Connecting Data Stores

Unstructured Discovery helps you identify personal data hidden within unstructured content like files, documents, and emails. Before you can use this feature, you'll need to connect your unstructured data stores to Transcend. This guide explains how to make these connections.

To connect an unstructured data store for discovery:

  1. Navigate to Infrastructure > Integrations in the left sidebar

  2. Click Add Integration

  3. Search for and select your data store type (S3, Google Drive, Slack, etc.)

    Connecting S3 data silo
  4. Follow the connection instructions, which typically involve:

    • Authorizing via OAuth
    • Entering API credentials
    • Granting necessary permissions
  5. Once connected, go to the Unstructured Discovery tab of the integration

  6. Enable both the Unstructured Data Discovery and Unstructured Data Sampling plugins

    Unstructured Discovery inside the Integration

After enabling the plugins, Unstructured Discovery will begin scanning your data store, discovering files and analyzing their contents for personal data.

What is the potential cost of scanning, sampling, and classification?

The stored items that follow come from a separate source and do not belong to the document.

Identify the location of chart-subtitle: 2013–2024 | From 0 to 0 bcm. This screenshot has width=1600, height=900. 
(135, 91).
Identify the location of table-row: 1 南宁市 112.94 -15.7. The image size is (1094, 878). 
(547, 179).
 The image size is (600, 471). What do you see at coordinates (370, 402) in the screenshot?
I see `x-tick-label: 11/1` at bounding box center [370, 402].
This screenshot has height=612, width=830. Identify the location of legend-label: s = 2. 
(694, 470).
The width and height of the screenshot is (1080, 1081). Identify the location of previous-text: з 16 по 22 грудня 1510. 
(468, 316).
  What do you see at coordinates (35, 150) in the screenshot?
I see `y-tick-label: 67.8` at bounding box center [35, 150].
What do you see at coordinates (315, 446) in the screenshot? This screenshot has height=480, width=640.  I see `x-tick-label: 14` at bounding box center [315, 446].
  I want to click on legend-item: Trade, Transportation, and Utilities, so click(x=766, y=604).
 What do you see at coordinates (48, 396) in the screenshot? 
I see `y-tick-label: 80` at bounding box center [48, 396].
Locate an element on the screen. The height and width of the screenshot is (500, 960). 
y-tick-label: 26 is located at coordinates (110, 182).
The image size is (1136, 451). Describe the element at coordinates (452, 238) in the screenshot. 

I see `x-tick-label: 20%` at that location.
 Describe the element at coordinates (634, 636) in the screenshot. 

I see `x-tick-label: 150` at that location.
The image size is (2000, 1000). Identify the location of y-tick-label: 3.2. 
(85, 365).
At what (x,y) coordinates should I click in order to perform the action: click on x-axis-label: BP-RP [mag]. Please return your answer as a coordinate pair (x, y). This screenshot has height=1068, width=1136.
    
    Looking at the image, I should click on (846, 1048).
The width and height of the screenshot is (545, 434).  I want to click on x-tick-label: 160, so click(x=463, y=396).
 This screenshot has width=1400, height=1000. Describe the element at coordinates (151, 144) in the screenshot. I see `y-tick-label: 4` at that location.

The total cost depends on several factors:

  • File System Access: Costs associated with accessing your file system
  • Data Transfer: Costs for retrieving files during sampling
  • Classification: If using self-hosted components, there are infrastructure costs for running the classifier service
  • Sombra Hosting: If you're using self-hosted Sombra, there are associated hosting costs

For detailed information on hosting requirements, see our Hosted LLM Classifier documentation.

What file types are supported for sampling and classification?

Unstructured Discovery supports a wide range of file formats:

  • Document files: PDF, TXT, DOCX
  • Spreadsheets: CSV, XLSX, GSHEET
  • Presentations: PPTX, GSLIDE
  • Google Workspace: GDOC, GFORM
  • Data files: JSON, BIN
  • Archives: ZIP

Is it sampling all data?

Unstructured Discovery scans all files in your connected data store but has sampling limits to ensure efficient processing:

  • General file limit: First 50MB of any file
  • PDF specific limit: First 30MB of PDF files

These limits help balance comprehensive discovery with performance and cost considerations.